Bu durumda mahkemece, asıl davada, yukarıda açıklanan ilkeler uyarınca davacının çıkma payı alacağının muaccel olup olmadığı, erteleme kararı alınıp alınmadığı, varsa alacağın miktarı konusunda
kooperatifler konusunda uzman bilirkişiden rapor alınıp sonucuna göre karar verilmesi gerekirken, yazılı şekilde yanılgılı gerekçe ile karar verilmesi doğru olmamıştır.
...-Birleşen davada davacı kooperatif vekilinin temyiz itirazlarına gelince;
Birleşen dava, sebepsiz zenginleşmeye dayalı tazminatın ve davalının temerrüt faizi borcunun tahsili istemlerine ilişkindir. İstifa gerçekleşmiş ise davacı kooperatifin istifa eden ortaktan istifadan sonra doğan inşaat finansman gideri kapsamında aidat isteyemeyeceği; ancak ortağa tahsis edilen konutun tapu iptalini isteme hakkının doğduğu; taşınmazı ortak geri teslim etmemiş ise ortağın müdahalesinin men"ini ve istifaya rağmen taşınmazdan yararlanmaya devam ediyorsa genel giderleri vekaletsiz işgörme hükümlerine göre isteyebileceği, inşaat yapım giderlerini isteyemeyeceği; istifa gerçekleşmemiş ise, inşaat finansmanına ve genel giderlere ilişkin üyelik aidatlarını talep edebileceği gözetilmelidir.
Yukarıda özetlendiği şekilde, birleşen davada davacının istifa ile ilgili bir itirazı olmadığına ve istifasının geçerli sonuç doğurduğunun kabulü gerektiğine göre, mahkemece, taraf delilleri toplanıp değerlendirilerek sonucuna göre bir karar verilmesi gerekirken, üyeliğin devam ettiği gerekçesiyle birleşen davanın da reddine karar verilmesi doğru olmamıştır.

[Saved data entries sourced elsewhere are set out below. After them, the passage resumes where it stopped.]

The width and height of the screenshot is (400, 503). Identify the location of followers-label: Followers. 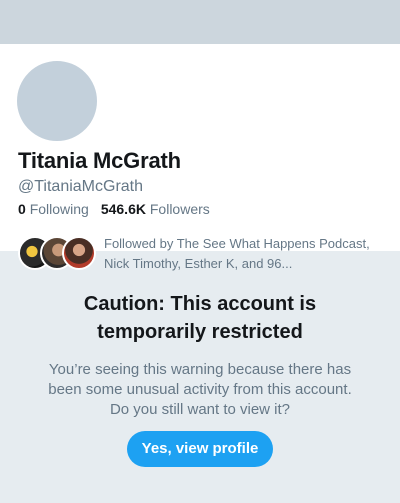
(180, 209).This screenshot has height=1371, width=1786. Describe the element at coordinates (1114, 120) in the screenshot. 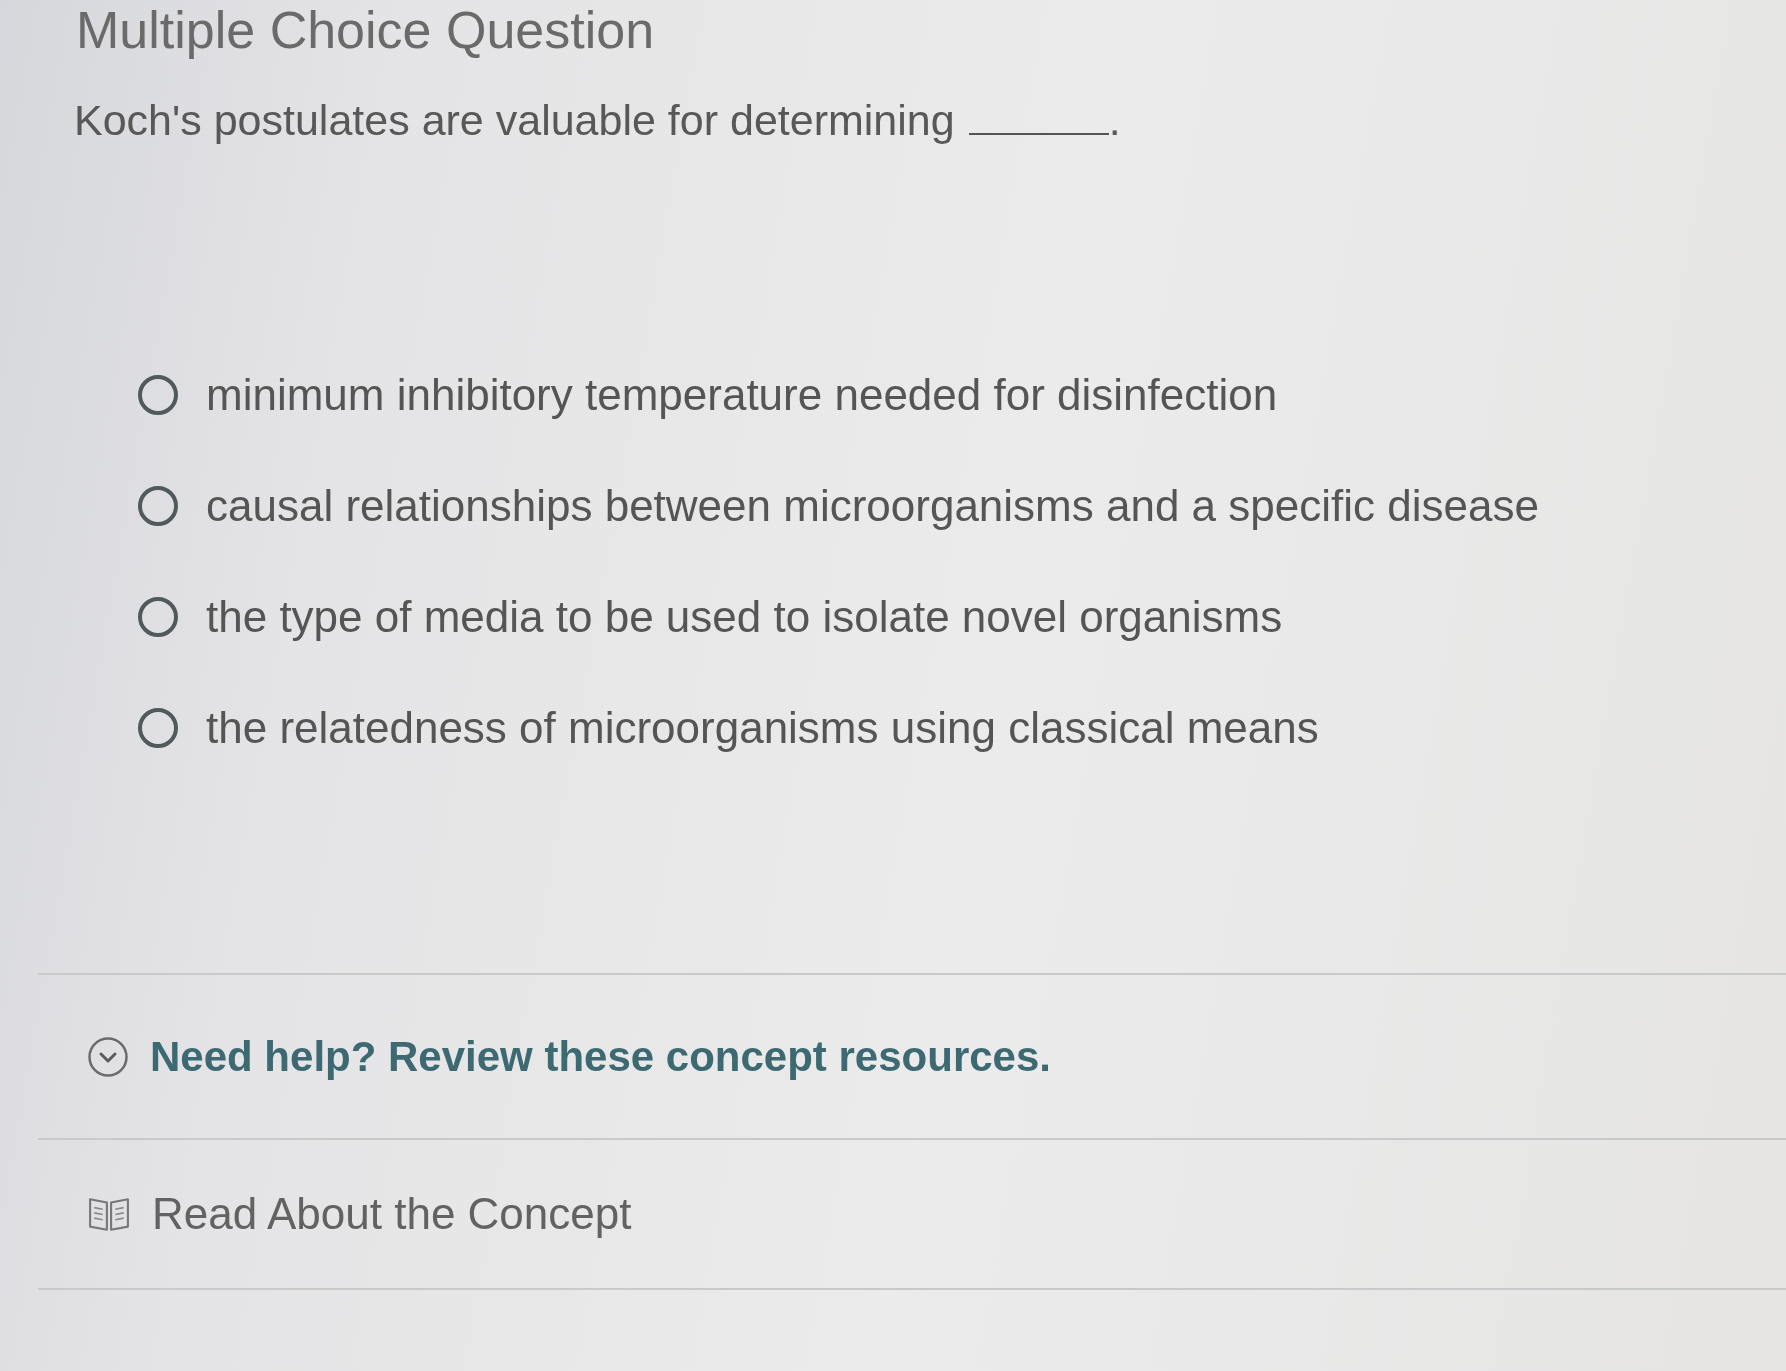

I see `punctuation-text: .` at that location.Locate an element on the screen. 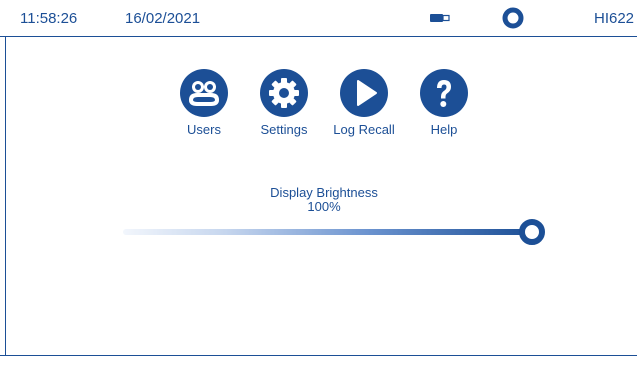 The height and width of the screenshot is (386, 637). help-label: Help is located at coordinates (444, 130).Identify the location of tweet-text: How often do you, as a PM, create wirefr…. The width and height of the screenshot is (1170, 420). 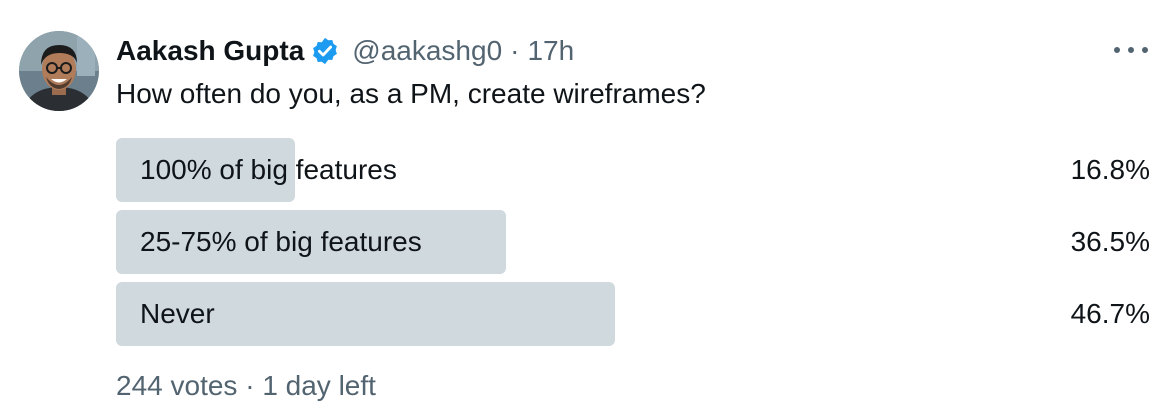
(411, 94).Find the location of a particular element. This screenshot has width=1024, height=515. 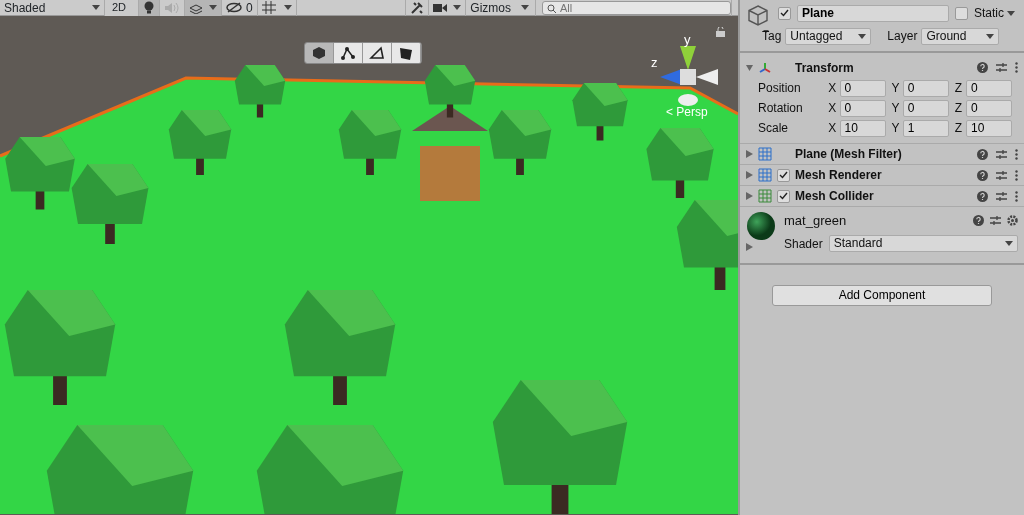

light-bulb-icon is located at coordinates (149, 8).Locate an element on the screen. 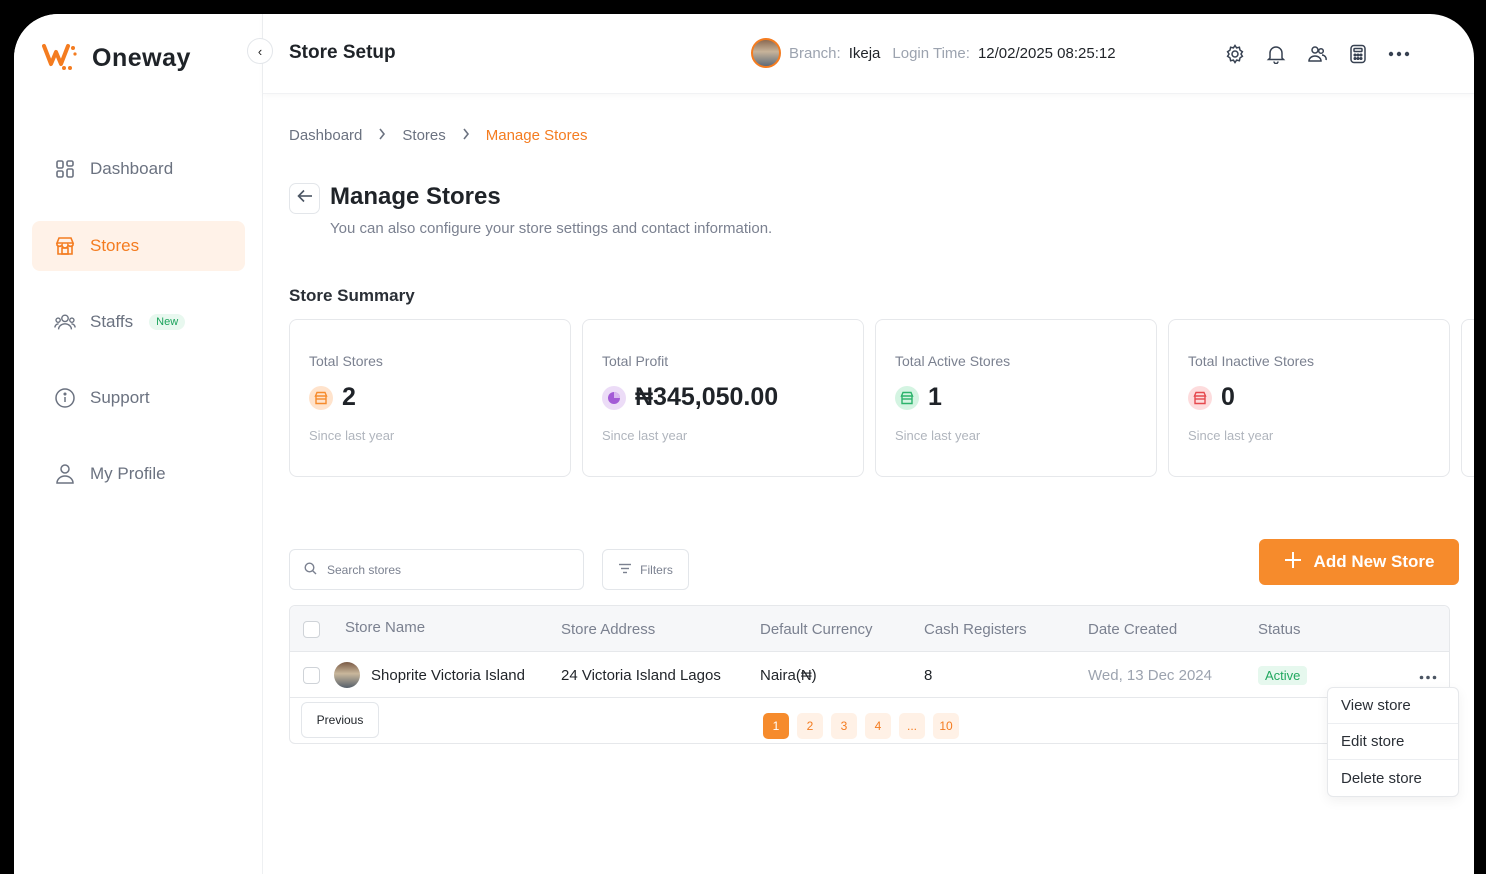 The width and height of the screenshot is (1486, 874). breadcrumb-stores: Stores is located at coordinates (424, 136).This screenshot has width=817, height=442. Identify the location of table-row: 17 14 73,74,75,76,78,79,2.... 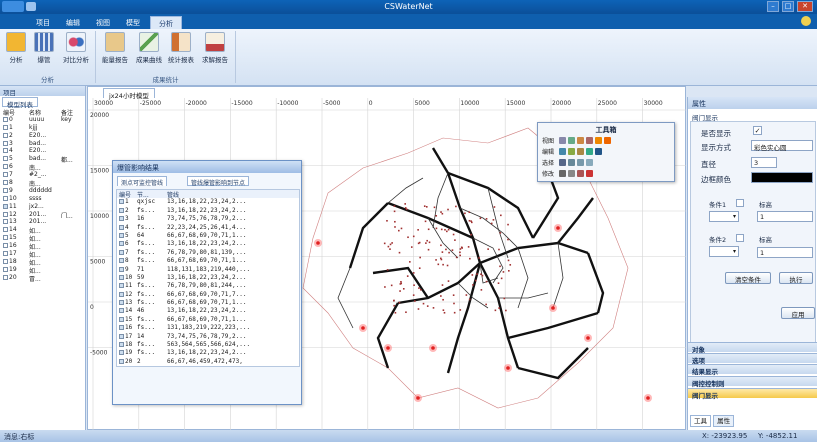
(208, 337).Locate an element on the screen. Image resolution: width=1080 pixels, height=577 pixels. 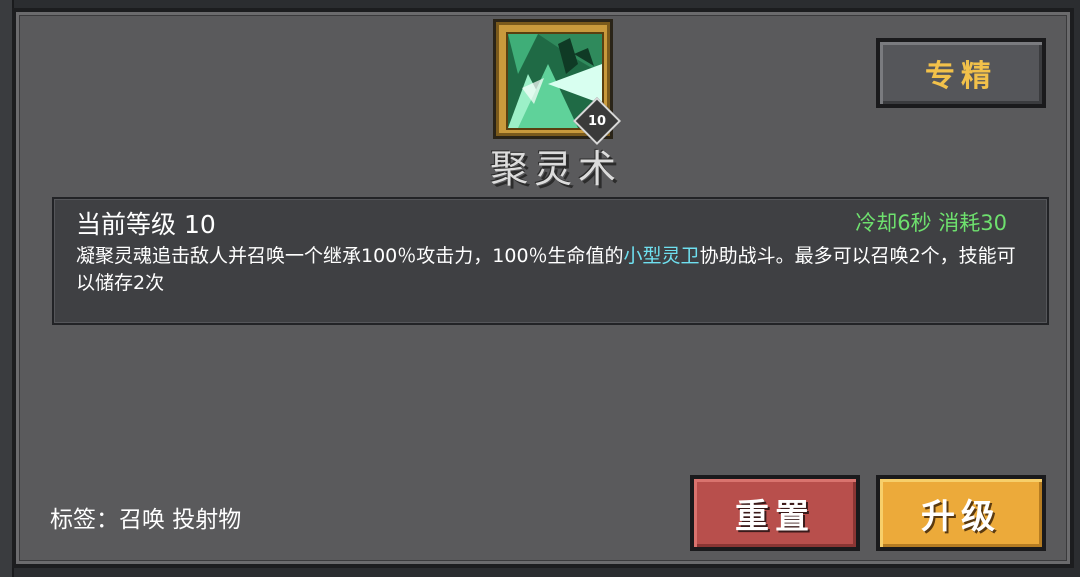
level-badge-value: 10 is located at coordinates (597, 121).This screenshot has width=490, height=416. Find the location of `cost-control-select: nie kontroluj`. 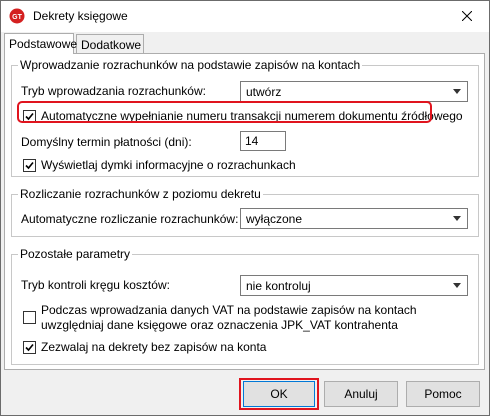

cost-control-select: nie kontroluj is located at coordinates (354, 286).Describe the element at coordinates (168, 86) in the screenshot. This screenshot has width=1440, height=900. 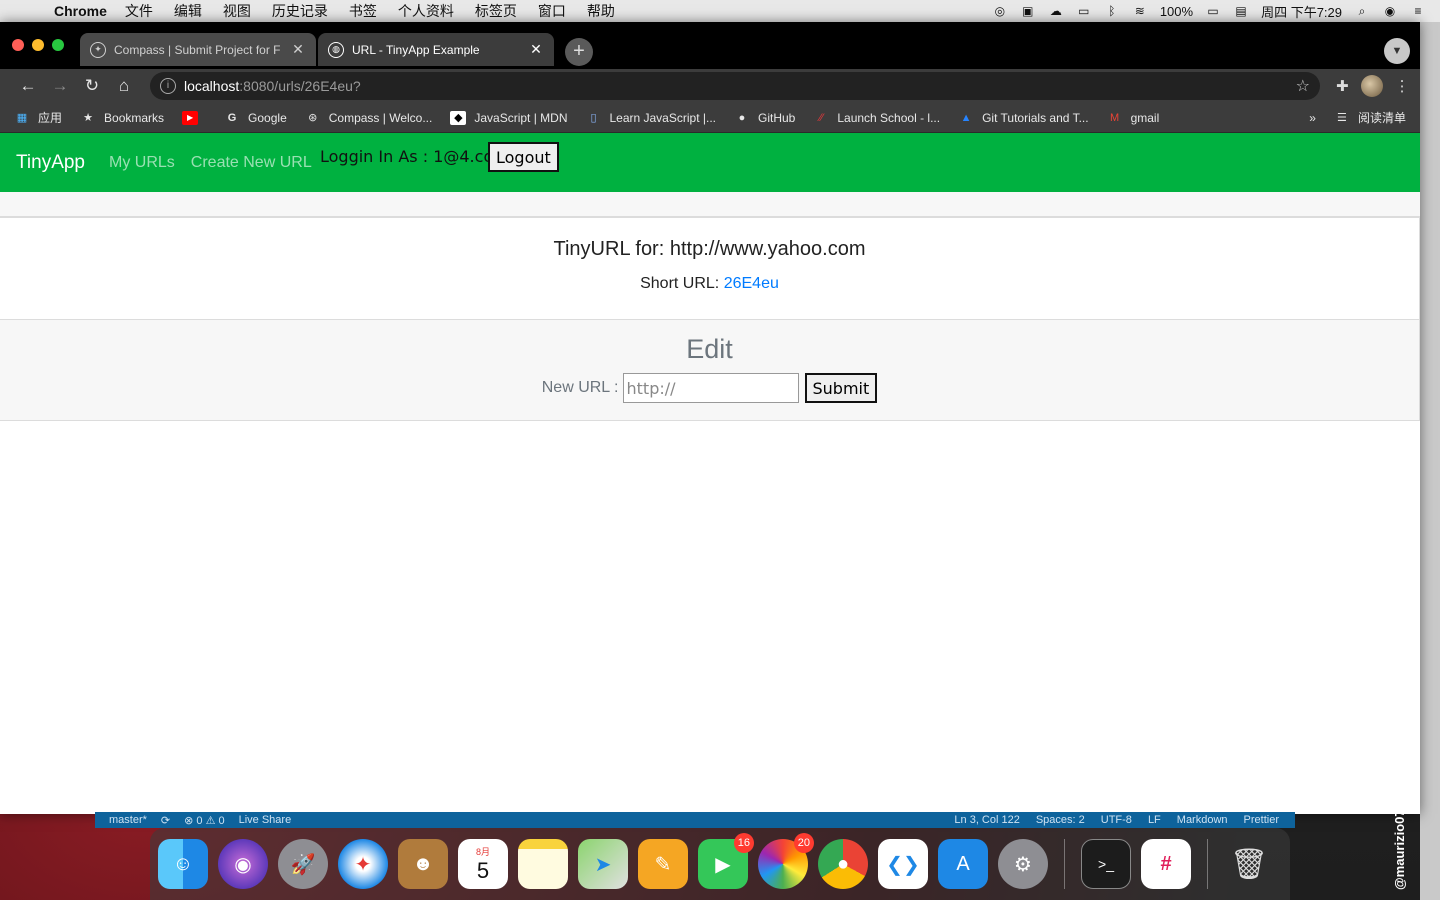
I see `site-info-icon: i` at that location.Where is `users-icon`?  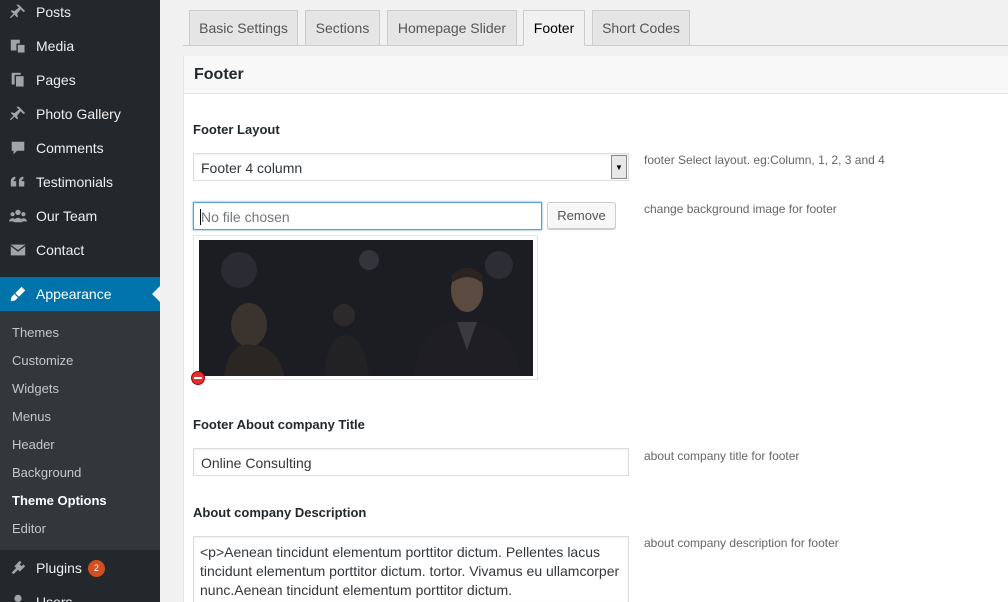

SONUÇ :Yukarıda (...) numarılı bentte açıklanan nedenlerle asıl davada davacı ... vekilinin temyiz itirazlarının kabulü ile hükmün asıl dava yönünden davacı yararına, (...) numaralı bentte açıklanan nedenlerle birleşen davada davacı kooperatif vekilinin temyiz itirazlarının kabulü ile hükmün birleşen dava yönünden davacı kooperatif yararına BOZULMASINA, peşin alınan harçların istek halinde iadesine, kararın tebliğinden itibaren ... gün içerisinde karar düzeltme yolu açık olmak üzere ....03.2013 tarihinde oybirliği ile karar verildi.